_Reading passage_:

In one embodiment of the invention, the monitor 108 maintains a list of hosts that are excluded from consideration as CBSs, such as hosts that are members of a DHCP pool.

In one embodiment of the invention, the monitor 108 additionally requires that a CBS be derived from a DDC data set more than a minimum number of times, such as 2, in an interval of time, such as one day, or it is excluded from consideration.

In one embodiment of the invention, the monitor 108 removes CBSs from its list of previously discovered CBSs if they fail to be identified as CBSs more than a minimum number of times per day, such as 3.

In one embodiment of the invention, CBS discovery is performed based on a template of services. The templates are created by the network administrator. Each template indicates a list of services and the kind of CBS that corresponds to this list. For example, a Microsoft Exchange Server might include the services: SMB, SMTP, POP, IMAP, RPC. For each host in each DDC data set, the monitor 108 computes the total services exported by that host, and compares this to each template. Hosts that match are considered to be CBSs.

- Discovery for Policy Development

In one embodiment, assigning users to groups that best represent them using the Group Representation Algorithm, the Client Representation Algorithm or the Group Ranking Algorithm allows a network administrator to determine how the resources of the network's critical business systems are being used and tailor policy controls that enable appropriate use while preventing undesirable access behavior, as in a network monitoring system or a firewall.

This process of policy definition and refinement is greatly enhanced and simplified by the application's ability to automatically segregate users into mainstream groups and outlier groups. In one embodiment, the network administrator automatically creates policy controls that enable mainstream groups to access the network resources. Clients that belong to outlier groups are scrutinized and, if deemed to be legitimate users of the resource, the outlier group is sub-divided to include just the set of users that are authorized.

In one embodiment, as is shown in FIG. 11, the policy refinement workflow, using the GBP UI, is thus:

1. Select a timeframe for traffic analysis; this timeframe should be sufficiently long to allow for the collection of a representative sample of traffic, such as one week. Then monitor (at 1310) network traffic for the selected timeframe.

2. Select, at 1315, a CBS for which additional policy controls are desirable; this selection may be based on amount of traffic to that CBS or the number of users that are clients of the CBS, or it may be determined by the relative importance of the CBS.

3. Select, at 1320, a service offered by the CBS and review, at 1325. the group assignments presented by the application using the Group Representation Algorithm, classify, at 1330, each user group as either mainstream or outlier:

- a. If, at 1335, a very small number of mainstream groups are presented and there are no outlier groups, automatically create policy controls at 1340 for the mainstream groups.
- b. If, at 1335, there is a mix of mainstream and outlier groups presented, use the Client Representation Algorithm at 1345 to determine at 1350 if there is a group, or small number of groups, that comprises the entire client set without any one group being overly broad (e.g., if the only available user group that contains both user groups “Finance” and “Marketing” was the user group “Employees,” that could potentially be overly broad. Cross-check access by this group to the same or similar services against other CBSs to further substantiate the presumed access rights. If such a group (or groups) is found, create the corresponding policy controls at 1340.

_Dataset section_:
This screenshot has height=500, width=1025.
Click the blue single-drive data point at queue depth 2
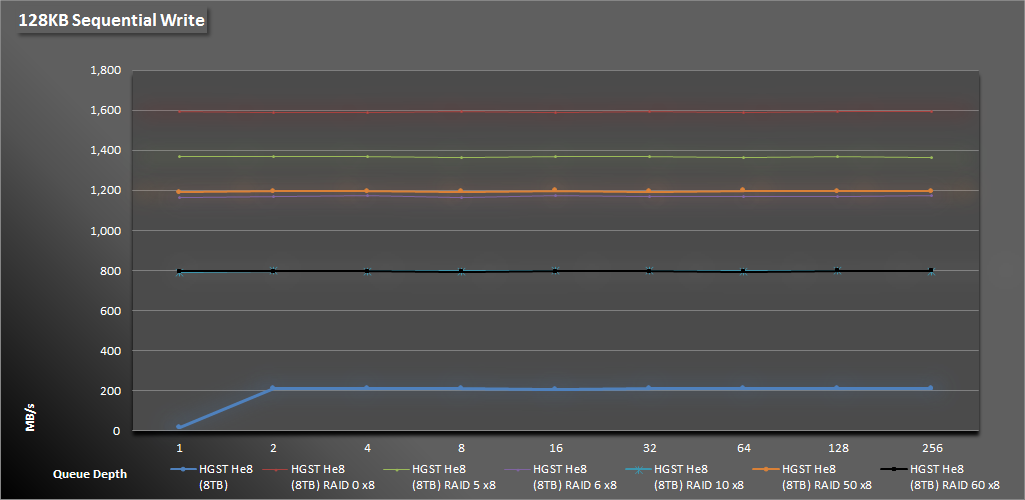tap(273, 388)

_Goal_:
In the passage on discovering critical business systems, list the services named for a Microsoft Exchange Server.

_Worked answer_:
SMB, SMTP, POP, IMAP, RPC